Directions for this task: Exact copy, no pictures: return only the lines below from the line with "You are a computer-use agent." up to and including the line with "Open the Тест ПК option".

Dataset records:
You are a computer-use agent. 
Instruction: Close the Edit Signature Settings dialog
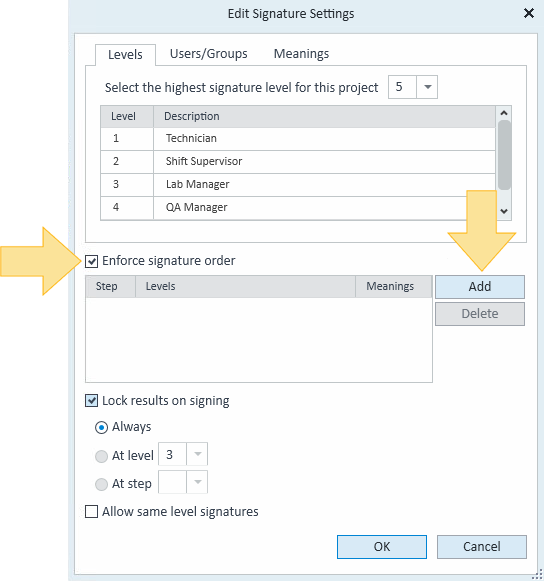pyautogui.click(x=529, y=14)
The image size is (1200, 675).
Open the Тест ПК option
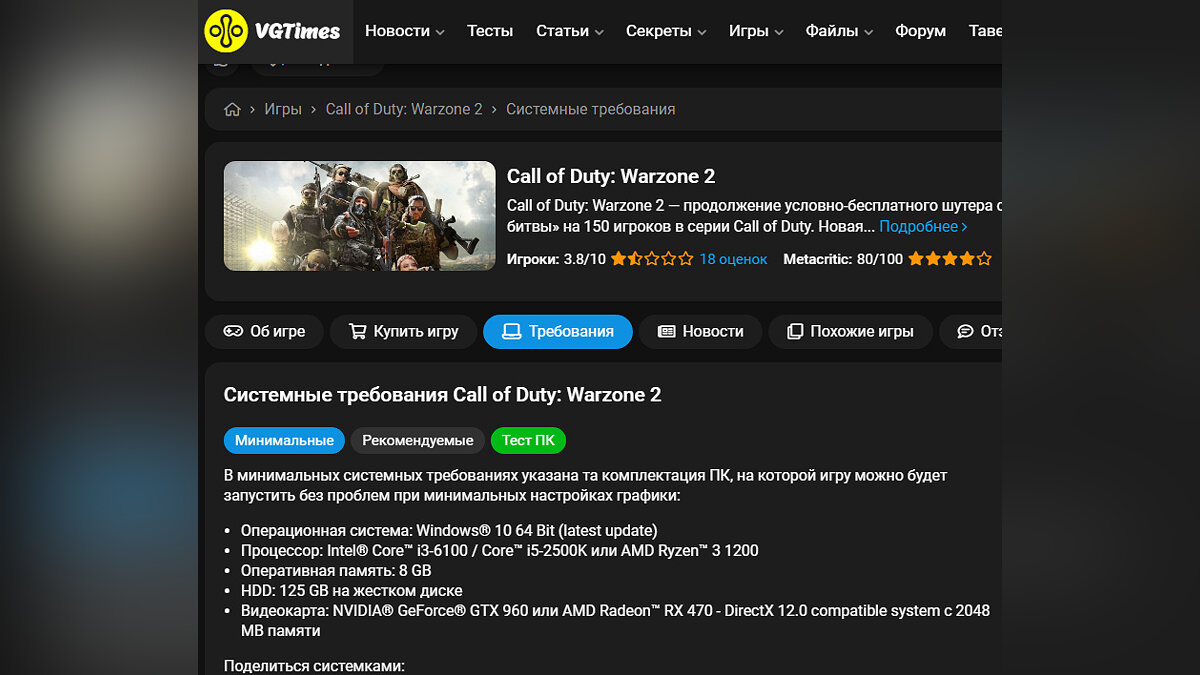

...

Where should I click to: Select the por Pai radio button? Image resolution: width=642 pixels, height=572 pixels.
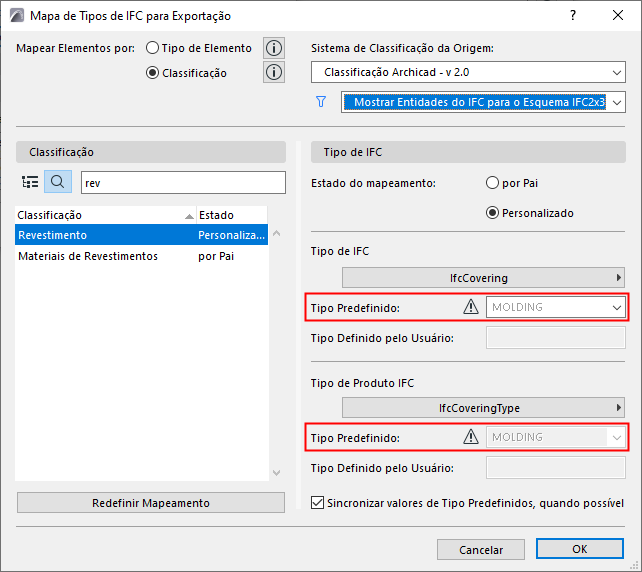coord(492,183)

Solution to this task:
You are a computer-use agent. 
Instruction: Close the Edit Signature Settings dialog
pyautogui.click(x=529, y=14)
The image size is (1200, 675).
Open the Тест ПК option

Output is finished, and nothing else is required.